Mine Gumbay, directrice générale de la FNSF, a confié à l'AFP que cette augmentation peut être attribuée à plusieurs facteurs, notamment une plus grande visibilité du dispositif sur les réseaux sociaux et une prise de conscience accrue au sein de la population. Cependant, elle indique également une difficulté croissante pour les femmes d'accéder aux associations locales, souvent confrontées à des baisses de financement, ce qui pourrait expliquer cette tendance.
Violences psychologiques, verbales et physiques
Les statistiques révèlent qu'une part significative des appels (63.500) se concentre sur les violences conjugales. Parmi ceux-ci, 85 % des cas évoquent des violences psychologiques telles que l'emprise ou la dévalorisation. 71 % sont liés à des violences verbales et 48 % à des violences physiques. Des défis supplémentaires tels que les violences économiques (23 %) et les violences sexuelles (15 %) sont également documentés, renforçant un tableau déjà préoccupant.

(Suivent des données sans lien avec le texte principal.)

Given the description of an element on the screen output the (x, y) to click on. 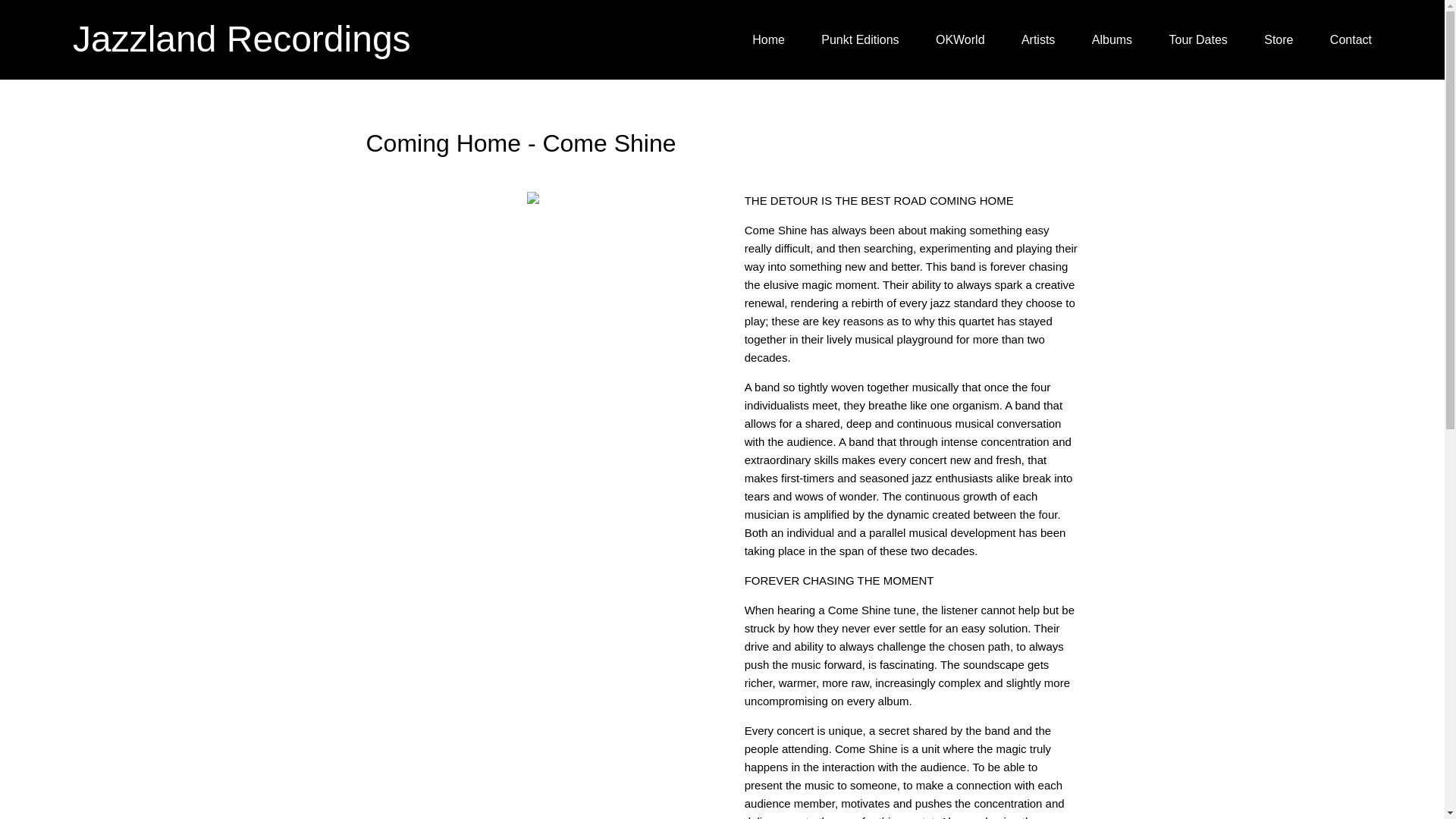
Store (1277, 40)
Home (768, 40)
Artists (1038, 40)
Tour Dates (1198, 40)
Punkt Editions (859, 40)
Albums (1112, 40)
Jazzland Recordings (241, 39)
Contact (1350, 40)
OKWorld (960, 40)
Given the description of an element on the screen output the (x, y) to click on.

Gumbay précise que les écoutantes font face à des témoignages de plus en plus difficiles, parfois associant torture et actes de barbarie. “Leurs rôles évoluent en réponse à la gravité des situations,” explique-t-elle. La ligne reçoit également des appels d'hommes exprimant leur mécontentement quant à l’exclusivité des services aux femmes, ce qui souligne un besoin d'éducation sur les problématiques de genre.